Tausende Gläubige drängen sich dabei gewöhnlich in und um die Grabeskirche. Auch zu normalen Zeiten gibt es vonseiten der Behörden stets Sicherheitsauflagen. Nun aber sollen nicht nur die Gläubigen völlig ausgeschlossen werden, sondern auch die Zahl der Geistlichen und der Teilnehmenden von offiziellen diplomatischen Delegationen aus vornehmlich orthodoxe geprägten Ländern soll stark eingeschränkt sein.
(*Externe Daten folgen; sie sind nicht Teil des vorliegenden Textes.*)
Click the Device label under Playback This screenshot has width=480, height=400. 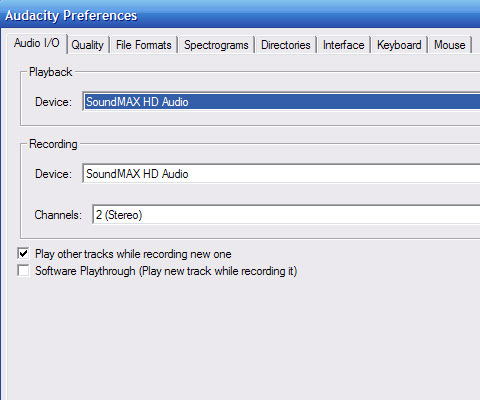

Die israelische Polizei erklärte laut dem Portal "OrthodoxTimes", die komplexe Sicherheitslage mache es notwendig, dass die Liturgien in einem symbolischen, eingeschränkten Rahmen stattfindet. Der Zugang für Kirchenvertreter zu den Heiligen Stätten sei sichergestellt, damit die Gottesdienste ordnungsgemäß durchgeführt und die alten Osterbräuche am Heiligen Grab bewahrt werden könnten.
Damit sei gewährleistet, dass sowohl die Religionsfreiheit als auch der Schutz von Personen gewahrt blieben. Die Polizei erinnerte daran, dass zuletzt auch Trümmerteile von Raketen bzw. Drohnen auf die Altstadt gefallen seien. Es handle sich um eine reale und gegenwärtige Gefahr für alle Gläubigen.
Das griechisch-orthodoxe Patriarchat von Jerusalem hat sich in einer offiziellen Erklärung betroffen gezeigt. Man nehme die Beschränkungen zur Kenntnis, werde aber nicht im Bemühen um den Erhalt der christlichen Präsenz, den Schutz der heiligen Stätten und der Religionsfreiheit und im Bemühen um die Kontinuität des christlichen Zeugnisses vor Ort nachlassen. In der Erklärung wird u.a. auf die menschenunwürdige Lage der Bewohner von Gaza hingewiesen. Die wiederholten Angriffe von jüdischen Siedlern auf palästinensische Zivilisten und deren Eigentum im Westjordanland wird zugleich scharf verurteilt.